(WHAT IS BEING ASKED): Select every line in the listing below that contains the string "width", and copy those lines.

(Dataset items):
>> START
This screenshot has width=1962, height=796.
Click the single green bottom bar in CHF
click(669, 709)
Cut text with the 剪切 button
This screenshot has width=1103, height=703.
>> END
(RESPONSE TO THE EXERCISE):
This screenshot has width=1962, height=796.
This screenshot has width=1103, height=703.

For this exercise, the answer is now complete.